El trabajo de los colorados consistía en convertirse en la sombra de los deudores de sus clientes, es decir, no dejarlos ni a sol ni a sombra para ver si por cansancio o por vergüenza soltaban el cobre.

Cualquier deudor moroso podía convertirse a cualquier hora, lugar u ocasión en el objetivo de un colorado.
Por lo general, los colorados solían iniciar sus sistema de cobranzas con un seguimiento del moroso, desde que salía de su casa por la mañana hasta que regresaba en la noche, esto para conocer su rutina y así centrar sus puntos débiles, es decir, saber cuándo era la ocasión ideal para exhibirlo como “mal pagador” y ponerlo colorado de puritita vergüenza.


Así, por ejemplo, si algún deudor se encontraba departiendo en algún restaurante con un grupo de amigos, de repente el colorado se sentaba a la mesa y lo saludaba como a un viejo camarada.

En seguida le decía en voz alta: “Señor Martínez, aprovechando que lo veo, le tengo un recado del ingeniero Gutiérrez: que por favor pase a pagar sus cuentas pendientes de todos los pedidos de material que le ha hecho.

Me dijo que ya no se ha aparecido usted por su despacho y ni siquiera se digna a contestarle el teléfono”.
Pero la peor ocasión que podían escoger los colorados para hacer de las suyas era interrumpir una romántica cita con la chamacona de los sueños del deudor, la misma a la que el moroso le contaba cuentos chinos en los que afirmaba ser un exitoso empresario que podía cumplirle hasta sus fantasías más guajiras.


Justo en el momento en que la susodicha le iba a dar el “sí” al condenado, se aparecía uno de esos changos a aguarle la fiesta:
“Señor Chávez, qué bueno que lo encuentro ¡y mire! ¡en tan bella compañía! Fíjese que le traigo la mala noticia que el señor Velázquez está a punto de entablar una demanda contra usted porque no ha pasado a pagarle y ya van para seis meses que le entregó su mercancía.

¡Evítese problemas!

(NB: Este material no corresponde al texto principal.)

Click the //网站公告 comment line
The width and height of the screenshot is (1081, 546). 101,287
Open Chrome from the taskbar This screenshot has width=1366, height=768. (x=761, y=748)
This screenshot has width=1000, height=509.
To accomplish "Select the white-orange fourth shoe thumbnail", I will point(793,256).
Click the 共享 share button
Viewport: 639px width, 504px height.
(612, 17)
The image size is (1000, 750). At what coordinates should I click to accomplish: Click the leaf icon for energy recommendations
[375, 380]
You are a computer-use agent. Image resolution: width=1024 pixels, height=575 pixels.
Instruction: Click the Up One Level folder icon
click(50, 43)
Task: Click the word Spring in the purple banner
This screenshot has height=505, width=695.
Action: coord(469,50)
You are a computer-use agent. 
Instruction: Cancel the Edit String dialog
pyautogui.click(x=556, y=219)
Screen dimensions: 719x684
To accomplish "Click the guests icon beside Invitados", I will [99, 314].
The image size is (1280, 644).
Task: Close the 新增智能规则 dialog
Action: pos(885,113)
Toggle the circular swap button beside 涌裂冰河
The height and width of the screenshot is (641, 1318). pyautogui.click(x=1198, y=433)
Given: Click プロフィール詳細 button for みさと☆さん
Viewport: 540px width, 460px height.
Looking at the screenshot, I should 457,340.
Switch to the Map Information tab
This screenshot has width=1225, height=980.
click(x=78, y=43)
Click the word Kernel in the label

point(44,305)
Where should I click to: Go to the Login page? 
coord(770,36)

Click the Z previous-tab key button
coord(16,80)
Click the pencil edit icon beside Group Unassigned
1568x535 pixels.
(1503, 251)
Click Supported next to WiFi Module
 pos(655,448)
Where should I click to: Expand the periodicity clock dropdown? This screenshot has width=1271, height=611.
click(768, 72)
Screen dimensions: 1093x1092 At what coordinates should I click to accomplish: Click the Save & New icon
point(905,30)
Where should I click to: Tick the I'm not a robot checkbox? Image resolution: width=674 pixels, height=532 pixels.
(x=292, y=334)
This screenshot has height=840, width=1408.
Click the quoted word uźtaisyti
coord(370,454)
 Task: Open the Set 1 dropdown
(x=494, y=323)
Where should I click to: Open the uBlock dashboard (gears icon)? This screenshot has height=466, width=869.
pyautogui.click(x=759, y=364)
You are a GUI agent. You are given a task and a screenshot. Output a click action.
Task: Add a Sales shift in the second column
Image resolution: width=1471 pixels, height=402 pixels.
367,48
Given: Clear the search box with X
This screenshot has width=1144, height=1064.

Mire que a las mujeres como esta belleza no les gustan los incumplidos”.
Y entre frase y frase las mejillas del aludido se ruborizaban más que un cura en un Table Dance.

Por supuesto, la mayoría de los deudores se ponían agresivos, corrían al colorado y hasta le aseguraban que por andar de majaderos ahora no pagarían ni un quinto.


Pero esto era solamente parte del plan del colorado, quien en los días sucesivos los esperaría afuera de su casa, los visitaría en la oficina, los llamaría tres veces al día y los perseguiría a cuanta chorcha, pachanga o reunión asistieran.

Al final, igual que los boxeadores, el moroso pedía esquina y tiraba la toalla… todo gracias al poder de persuasión de estos artistas de la exhibición del prójimo… a quienes por cierto, gracias a Dios, jamás se les ocurrió ofrecer sus servicios en la Secretaría de Hacienda.